Aerial Photo Building Classification by Stacking Appearance and Elevation Measurements
|Authors||Nguyen Thuy, Kluckner Stefan , Bischof Horst, Leberl Franz|
Proceedings International Society for Photogrammetry and Remote Sensing Symposium, 100 Years ISPRS - Advancing Remote Sensing Science
Remote Sensing is trending towards the use of greater detail of its source data, advancing from ever better resolving satellite imagery via decimeter-type aerial photography towards centimeter-level street-side data. It also is taking advantage of an increase in methodological sophistication, greatly supported by rapid progress of the available computing environment. The location awareness of the Internet furthermore demonstrates that large area remote sensing strives for a model of human scale detail. This paper addresses the task of mapping entire urban areas, where objects to be mapped are naturally three dimensional. Specifically we are introducing a novel approach for the segmentation and classification of buildings from aerial images at the level of pixels. Buildings are complex 3D objects which are usually represented by features of different modalities, i.e. visual information and 3D height data. The idea is to treat them in separated processes for learning and then integrate them into a unified model. This aims to exploit the discriminative power of each feature modality and to leverage the performance by fusing the classification potentials at a higher level of the trained model. First, representative features of visual information and height field data are extracted for training discriminative classifiers.

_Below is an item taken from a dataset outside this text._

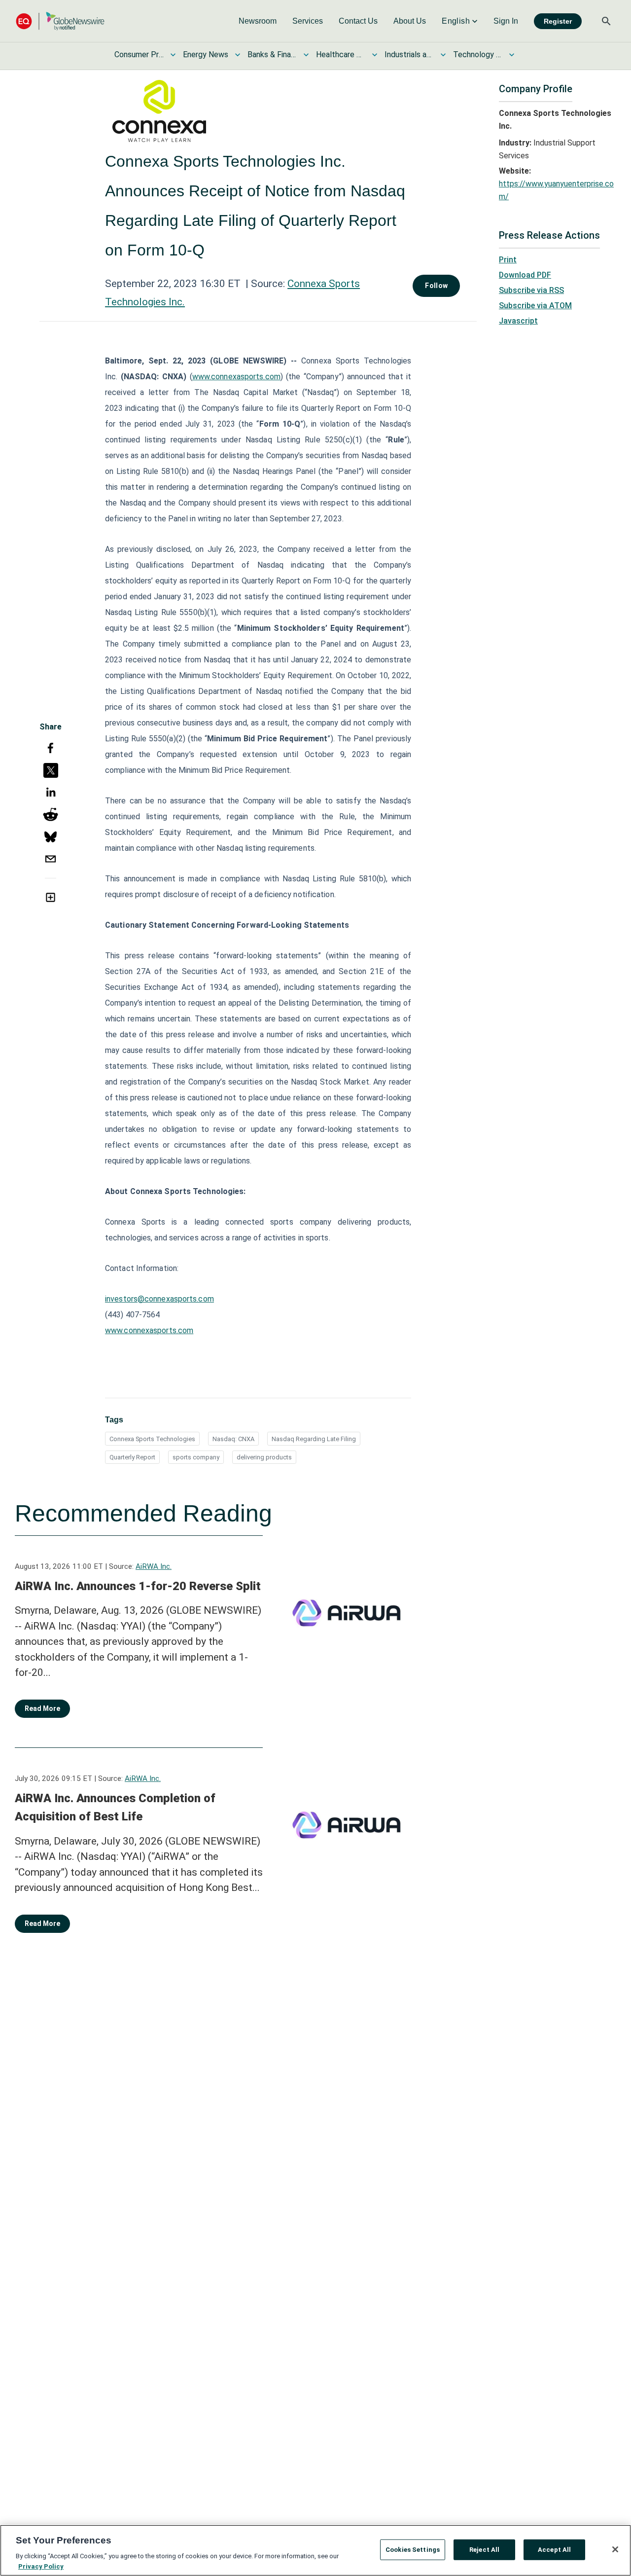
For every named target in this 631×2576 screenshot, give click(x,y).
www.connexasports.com (236, 376)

We exploit powerful covariance descriptors due to the low-dimensional region representation and the capability to integrate vector-valued cues such as color or texture. Then, a stacked graphical model is constructed for each feature type based on the feature attributes and classifier’s outputs. This allows to learn inter-dependencies of modalities and to integrate spatial knowledge efficiently. Finally, the classification confidences from the models are fused together to infer the object class. The proposed system provides a simple, yet efficient way to incorporate visual information and 3D data in a unified model to learn a complex object class. Learning and inference are effective and general that can be applied for many learning tasks and input sources. Experiments have been conducted extensively on real aerial images. Moreover, due to our general formulation the proposed approach also works with satellite images or aligned LIDAR data. An experimental evaluation shows an improvement of our proposed model over several traditional state-of-the-art approaches.